OUVERTURE DU PROCES THOMAS SANKARA
Comme annoncé, l’ouverture du procès de l’assassinat de Thomas Sankara a eu lieu hier, 11 octobre 2021, sous très haute surveillance sécuritaire à la salle des banquets de Ouaga 2000 transformée, pour la circonstance, en tribunal, et qui était bondée à craquer. Preuve de l’intérêt des Burkinabè dont les attentes restent fortes par rapport à ce procès. Pour avoir accès à la salle, il fallait montrer patte blanche.

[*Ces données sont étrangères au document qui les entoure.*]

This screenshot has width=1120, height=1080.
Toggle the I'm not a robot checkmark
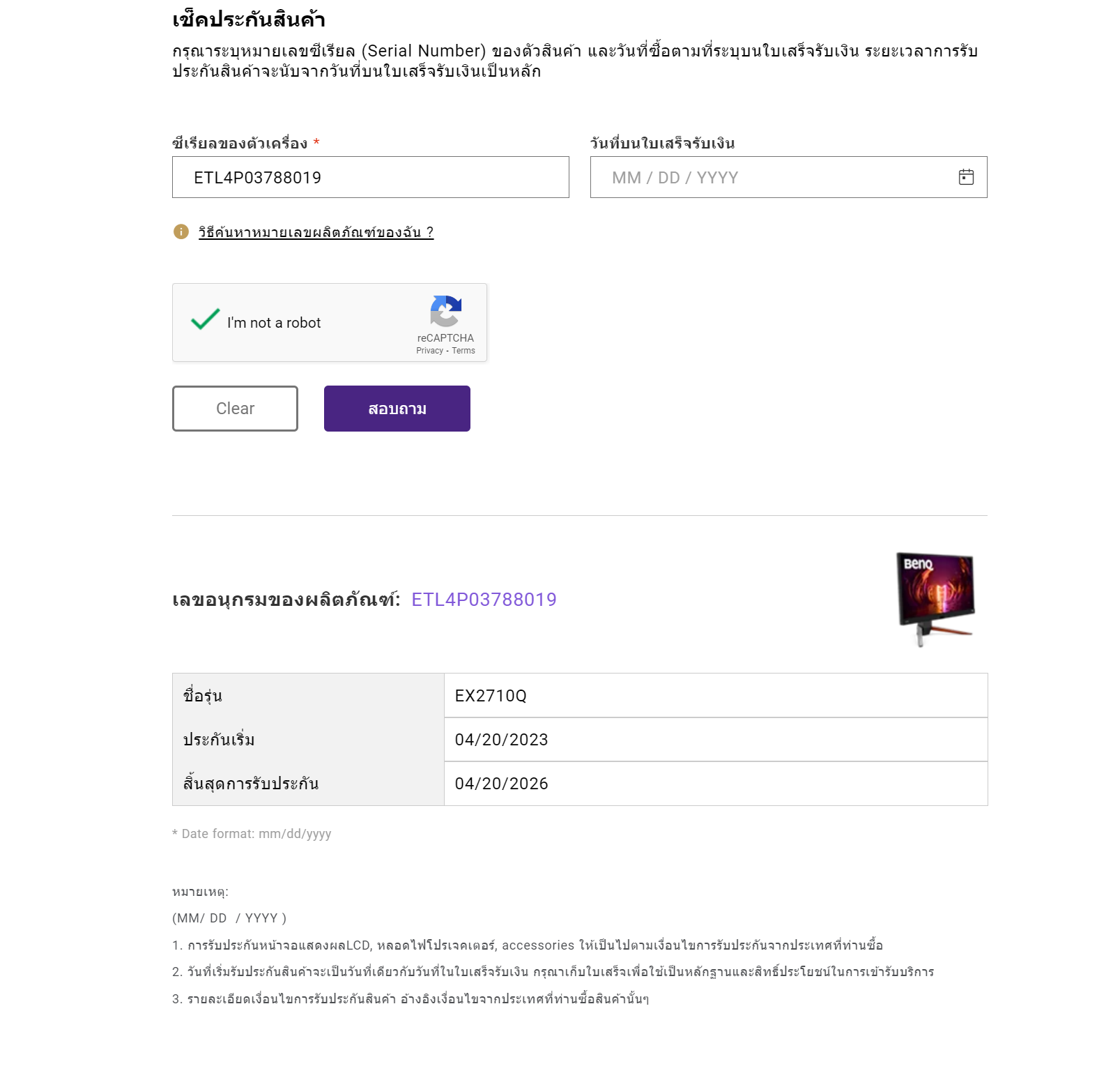pyautogui.click(x=206, y=320)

Côté accusés, du général Gilbert Diendéré soupçonné d’avoir joué un rôle central dans la coordination de l’opération, au médecin militaire Alidou Diébré qui a signé le certificat de décès de l’illustre disparu, tous les mis en cause étaient présents, à l’exception du principal accusé, l’ex-président Blaise Compaoré et de l’adjudant-chef Hyacinthe Kafando soupçonné d’avoir conduit le commando qui a exécuté l’icône de la révolution burkinabè et ses compagnons d’infortune en ce jeudi noir du 15 octobre 1987. Aux côtés des familles des victimes fortement représentées dans la salle où l’on reconnaissait la veuve du président assassiné et son frère cadet, une batterie d’avocats et surtout de nombreux Burkinabè curieux de connaître les tenants et les aboutissants de cette tragédie qui est venue changer le cours de l’histoire de leur pays.
Cette parenthèse douloureuse de l’histoire du pays des Hommes intègre, reste comme un contentieux entre Blaise Compaoré et le peuple insurgé
Une tragédie fratricide que le président Compaoré, pour nombre de ses compatriotes, porte sur la conscience et qu’il a dû traîner comme un boulet au pied tout au long de ses 27 ans de règne. Ce jusqu’à sa chute, en octobre 2014, dans les conditions que l’on sait. Aujourd’hui encore, cette parenthèse douloureuse de l’histoire du pays des Hommes intègre, reste comme un contentieux entre Blaise Compaoré et le peuple insurgé qui l’a chassé du pouvoir il y a de cela près de sept ans. Le contraignant à un exil forcé qui, à en croire les confidences de certains de ses proches, serait en train de lui peser sur le moral au point de lui faire nourrir la nostalgie de son pays. C’est pourquoi, si 34 ans d’attente n’ont pas réussi à émousser la patience et l’intérêt des Burkinabè pour ce procès tant attendu, l’absence de Blaise Compaoré apparaît comme une occasion manquée pour le président déchu, de s’expliquer devant son peuple. Ne serait-ce que pour donner sa part de vérité dans cette affaire qui cristallise encore les passions, au moment où la question de la réconciliation nationale se pose comme un défi au peuple burkinabè. Surtout si, à en croire certaines confidences, l’intéressé vit très mal son éloignement prolongé du pays et serait preneur d’une éventuelle offre d’un retour au pays, dans la dignité. Mais en récusant la Justice burkinabè, on se demande si Blaise Compaoré et ses avocats ne filent pas du mauvais coton. L’on se demande surtout si cette stratégie de défense va lui profiter.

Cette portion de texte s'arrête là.